Serve with rocket/salad leaves and cherry tomatoes.

Leftover’s Chicken & Chorizo Paella –  Day 4
Serves 4

Time: 40 Mins

1 Tablespoon Smoked Paprika

1 Teaspoon Chilli Powder

900 ml Chicken stock

125 g (4oz) Chorizo, peeled, cut into small chunks

1 medium onion, roughly chopped

1 yellow pepper, thinly sliced

1 garlic clove, crushed

300g Long grain rice (Easy cook, or jasmine rice will do)

50 ml Dry white wine (optional)

100 g (3½oz) frozen peas

400 g Leftover Cooked Chicken, shredded

2 tbsp. freshly chopped parsley (optional)

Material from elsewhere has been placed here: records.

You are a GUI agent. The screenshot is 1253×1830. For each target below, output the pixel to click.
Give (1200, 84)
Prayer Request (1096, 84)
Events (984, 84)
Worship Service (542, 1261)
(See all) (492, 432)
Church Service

Lemon wedges for squeezing


  1. Put Paprika into the chicken stock and mix. Set aside. (This will help bring the colour). In a deep frying pan or wide shallow saucepan, gently fry the chorizo for 2-3 mins until the oil has seeped out. Then remove from the pan and set aside, leaving the remaining oil in the pan. Add the onion and peppers, cook for 5 mins, then add the garlic and cook for 1 min longer.
  2. Stir in the chilli powder, and rice and cook for 1 minute making sure the rice is covered in the oil. If using wine add this now. Then add the paprika chicken stock. Bring to the boil then lower to a simmer for 20 mins until the stock has been absorbed and the rice is cooked.
  3. Stir in the chicken and peas, cook for 2 mins. Then remove from heat , cover and leave to stand for 5 mins.

    ***Serve with parsley and lemon wedges 

Jumbo Fish Hot Dogs Day 5

Serves 6

Time: 20 Mins


6 x Large Frozen Battered Fish Fingers (Tesco do some lovely ones)
6 x Brioche Hot Dog Rolls
1 x Can of Mushy Peas

1 x Small bunch of Fresh Mint

1 x Lemon 

2 x Gem Lettuce Head (Or an iceberg)

1 x Red Onion


½ A bunch of Spring Onions


  1. Cook Fish Fingers to Packet instructions.
  2. Meanwhile, finely Chop mint, add it to a pan with mushy peas and lemon juice. Bring to temperature, then set aside.
  3. Finely slice red onion, spring onion, and lettuce and set aside.
  4. Open hotdog rolls, using a spoon smear some mayonnaise along the inside, then repeat with the mushy peas. Then place the hot large fish finger on top.
  5. Top the Fish Finger Hot Dog with lettuce, red onion and spring onion. Enjoy!

**Top Tip Serve with wedges or sweet potato fries. And add some curry sauce for a real chip shop experience.